The toilet was at the end of the carriage (but proved to be nicer than the average British train toilet – Vileroy and Bosch porcelain!) and there was a lounge car elsewhere on the train.

We had a choice of breakfast: a croissant, muesli (which the Brits often call Alpen, which confused I+J a bit) or cornflakes. And we could nominate the time for it to be served (doubling as our wake-up call). Given in the morning we had to make a connection to Eurostar, we opted for 5:30am, which is appalling early for a holiday, but oh well.

The train was scheduled to arrive in London at 5:23am. You can sleep in later than that, but you have to vacate the train by 7am — after that, presumably they need the platform for peak hour.

The conductor noted that the power points in the cabins are really for shavers; for charging phones she recommended trying seats in one of the other carriages. Mind you, from the sounds of it you can actually use the cabin power points for phones if you have the right adaptor.

Cabin on board The Night Riviera sleeper train

The cabins aren’t very roomy, as you’d expect. Perhaps a little cramped for two people, and I wondered if I should have paid the extra and booked a cabin for each person (they have connecting doors so they can be paired up), but my travelling companions didn’t seem to mind – it was something new and different, after all.

The fares for the four of us? £168.20 (£42.05 each with various discounts including GroupSave) for the trip itself, plus £180 (£45 each) sleeper supplements for the twin-share cabins. If we’d wanted a full cabin each, it the supplement would have been another £100 – a total of £280 (£70 each). Maybe next time.
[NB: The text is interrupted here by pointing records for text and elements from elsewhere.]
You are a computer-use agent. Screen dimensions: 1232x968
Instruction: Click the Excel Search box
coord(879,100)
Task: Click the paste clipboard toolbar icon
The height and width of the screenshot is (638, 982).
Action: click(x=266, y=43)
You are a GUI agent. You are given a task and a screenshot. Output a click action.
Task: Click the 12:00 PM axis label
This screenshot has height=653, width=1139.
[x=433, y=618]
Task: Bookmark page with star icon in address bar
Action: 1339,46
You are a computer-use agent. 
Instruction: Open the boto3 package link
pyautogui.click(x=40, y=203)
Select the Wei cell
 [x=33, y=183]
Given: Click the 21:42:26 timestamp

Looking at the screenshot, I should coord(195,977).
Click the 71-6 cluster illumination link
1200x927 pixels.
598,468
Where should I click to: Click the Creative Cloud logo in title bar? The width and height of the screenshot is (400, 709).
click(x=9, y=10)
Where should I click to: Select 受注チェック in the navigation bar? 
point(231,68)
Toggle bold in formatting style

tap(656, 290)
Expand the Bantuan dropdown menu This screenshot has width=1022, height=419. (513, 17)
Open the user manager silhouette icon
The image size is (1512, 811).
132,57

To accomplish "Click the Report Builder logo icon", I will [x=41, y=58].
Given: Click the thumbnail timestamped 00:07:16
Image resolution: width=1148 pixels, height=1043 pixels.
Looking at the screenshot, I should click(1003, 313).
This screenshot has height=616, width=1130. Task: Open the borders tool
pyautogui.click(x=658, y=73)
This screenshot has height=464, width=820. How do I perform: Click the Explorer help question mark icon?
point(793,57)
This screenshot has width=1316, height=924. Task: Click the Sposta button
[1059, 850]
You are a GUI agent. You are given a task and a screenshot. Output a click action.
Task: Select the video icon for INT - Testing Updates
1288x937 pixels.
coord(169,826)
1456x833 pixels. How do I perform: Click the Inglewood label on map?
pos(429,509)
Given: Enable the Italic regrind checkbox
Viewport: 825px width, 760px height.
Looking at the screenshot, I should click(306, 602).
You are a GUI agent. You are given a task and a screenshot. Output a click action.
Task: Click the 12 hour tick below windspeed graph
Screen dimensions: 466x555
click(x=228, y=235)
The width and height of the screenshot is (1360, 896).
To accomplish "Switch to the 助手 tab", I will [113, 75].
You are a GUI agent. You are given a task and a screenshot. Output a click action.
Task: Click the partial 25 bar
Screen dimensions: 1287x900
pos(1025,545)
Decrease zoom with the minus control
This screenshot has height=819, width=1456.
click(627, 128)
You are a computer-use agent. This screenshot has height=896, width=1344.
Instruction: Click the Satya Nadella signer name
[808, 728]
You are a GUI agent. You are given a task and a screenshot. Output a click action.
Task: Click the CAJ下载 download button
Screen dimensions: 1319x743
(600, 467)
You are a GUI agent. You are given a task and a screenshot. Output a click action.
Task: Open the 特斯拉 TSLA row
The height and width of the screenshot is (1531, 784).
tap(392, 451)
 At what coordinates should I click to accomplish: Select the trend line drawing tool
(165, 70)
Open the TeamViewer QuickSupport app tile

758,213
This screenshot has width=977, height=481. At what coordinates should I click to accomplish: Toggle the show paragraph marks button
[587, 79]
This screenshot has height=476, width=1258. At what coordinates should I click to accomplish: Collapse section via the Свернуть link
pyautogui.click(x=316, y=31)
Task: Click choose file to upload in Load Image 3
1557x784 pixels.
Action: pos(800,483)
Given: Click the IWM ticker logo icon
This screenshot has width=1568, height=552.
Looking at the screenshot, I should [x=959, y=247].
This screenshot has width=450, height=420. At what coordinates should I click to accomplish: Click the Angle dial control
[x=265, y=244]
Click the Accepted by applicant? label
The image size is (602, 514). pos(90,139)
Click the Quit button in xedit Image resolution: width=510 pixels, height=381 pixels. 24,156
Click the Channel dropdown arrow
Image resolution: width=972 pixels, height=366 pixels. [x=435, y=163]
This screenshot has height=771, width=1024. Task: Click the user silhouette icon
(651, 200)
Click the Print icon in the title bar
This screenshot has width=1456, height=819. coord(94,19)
The train rolled out of Penzance on-time at 9:45pm. Normally by train it’s about 6 hours to London; the fact that it takes 7.5 on the sleeper train probably means they either run slowly, or perhaps they park it somewhere along the way.

I spent some time in a seat elsewhere in the train charging my phone enough to get us to Brussels the next day, catching up with the world via WiFi, and watching the darkening scenery of Cornwall passing by. The seats in that carriage started to fill up as we made stops along the way.

Then I headed back to the cabin and drifted off to sleep.

By Daniel Bowen

Transport blogger / campaigner and spokesperson for the Public Transport Users Association / professional geek.
Bunurong land, Melbourne, Australia.
Opinions on this blog are all mine.

4 replies on “Epic bus ride to the end of the land”

If you let the public use a path or road over your land for long enough in Britain without exercising your right of ownership, it becomes a public right of way. Once that happens you can’t stop the public from using it. You can’t, for example, then build over it or block it off.

There are various protective mechanisms to prevent this from happening, and the Railtrack sign is one of them. Another one used to be (and may still be) that the owner had to periodically exert their right to stop people using the road. I remember reading somewhere about a station access road that was blocked by BR every year on Christmas day to ensure it didn’t become a public road.

In Britain there are a lot of roads and paths that are on private land. Over time regular access by the public creates a defacto public right of way. Councils sometimes formalise these by declaring the land to be a public highway.

Once this happens the land owner can’t legally stop anyone using the highway. It is almost impossible to un-declare it.

The sign is the owner advertising the land is in private ownership and they don’t want it to be declared and loose their rights to restrict access.

These sorts of signs are very common in the uk (and are occasionally seen in Australia) on places like building forecourts, private laneways and other places where the public have unimpeded access to private land.